The move has also been supported by founder Martin Lewis, who, along with Richard Branson, features in thousands of scam ads. It coincides with the publication of the Online Advertising Programme, a comprehensive review of the regulatory and self-regulatory framework for online ads.

Paid-for scam and fraudulent advertising had been previously omitted from the Bill, but in December a cross-party group of MPs and Lords claimed its exclusion would “obstruct the Government’s stated aim of tackling online fraud”. They added that a lack of online regulation had left too many people vulnerable to abuse, fraud, violence and, in some cases, the loss of life.

Lewis had teamed up with a host of other charities, agencies and trade bodies to push for the inclusion of scams ads in the Bill, though it appears display advertising, which you often see on third party websites, is still not within the scope of the Bill.

Lewis said: “I am thankful the Government has listened to me and the huge numbers of other campaigners – across banks, insurers, consumer groups, charities, police and regulators – who’ve been desperate to ensure scam adverts are covered by the Online Safety Bill.

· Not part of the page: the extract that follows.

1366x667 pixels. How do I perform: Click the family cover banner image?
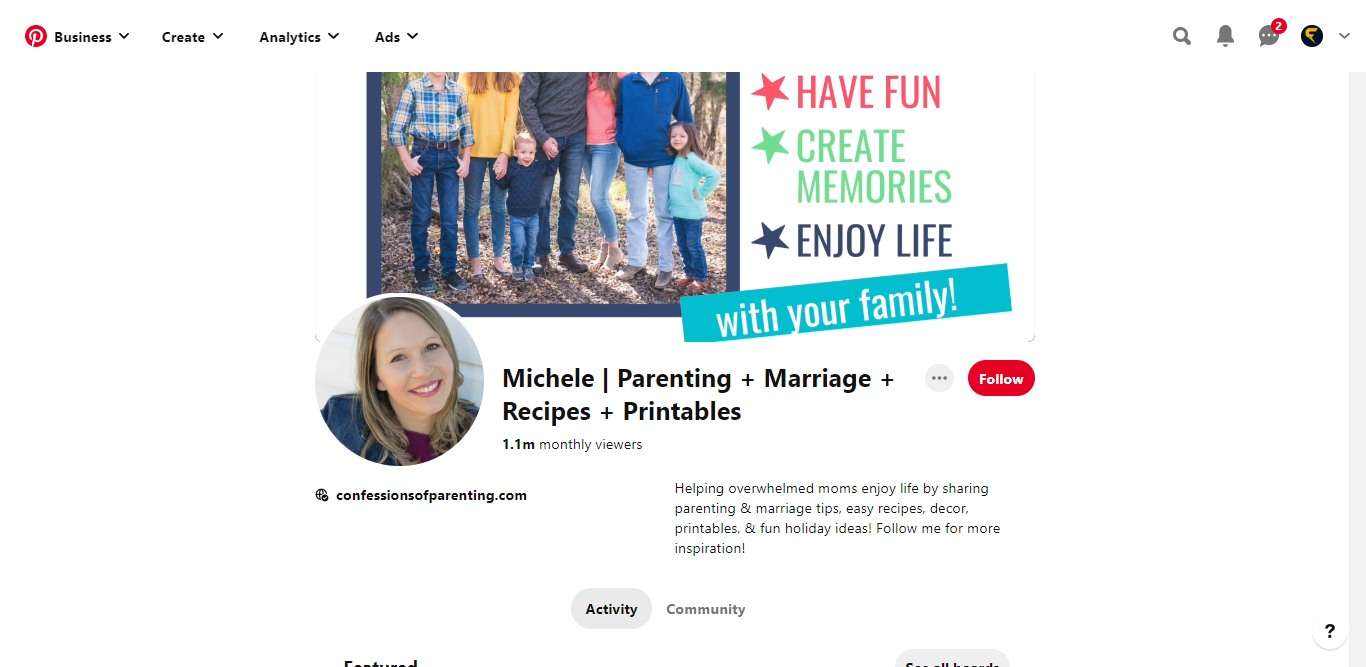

“We are amidst an epidemic of scam adverts. Scams don’t just destroy people’s finances – they hit their self-esteem, mental health and even leave some considering taking their own lives.

“The Bill is complex. We need to analyse and scrutinise this update – one of my concerns is it looks like display advertising that you see on third party websites is not within the scope of the Bill when it comes to scam adverts. But, overall, the big picture is that this is good news and we need to work with Government, Parliament and all the other campaigners and experts to close down the hiding places or gaps scammers can exploit.”

Advertising Association chief executive Stephen Woodford commented: “Whilst bad actors indeed need to be dealt with through appropriate enforcement, the Online Safety Bill now seems to be widening its scope on the same day as the Online Advertising Programme is published, promising a comprehensive review of online advertising and the way it is regulated.

“This legislation will have significant implications for all relevant stakeholders and needs to be considered very carefully.

“Our online advertising ecosystem will thrive on a strong internet infrastructure which needs to be resilient to cyber or malicious attacks. To that end, the Government has a vital role to play in increasing national cyber awareness and providing a strong enforcement system.”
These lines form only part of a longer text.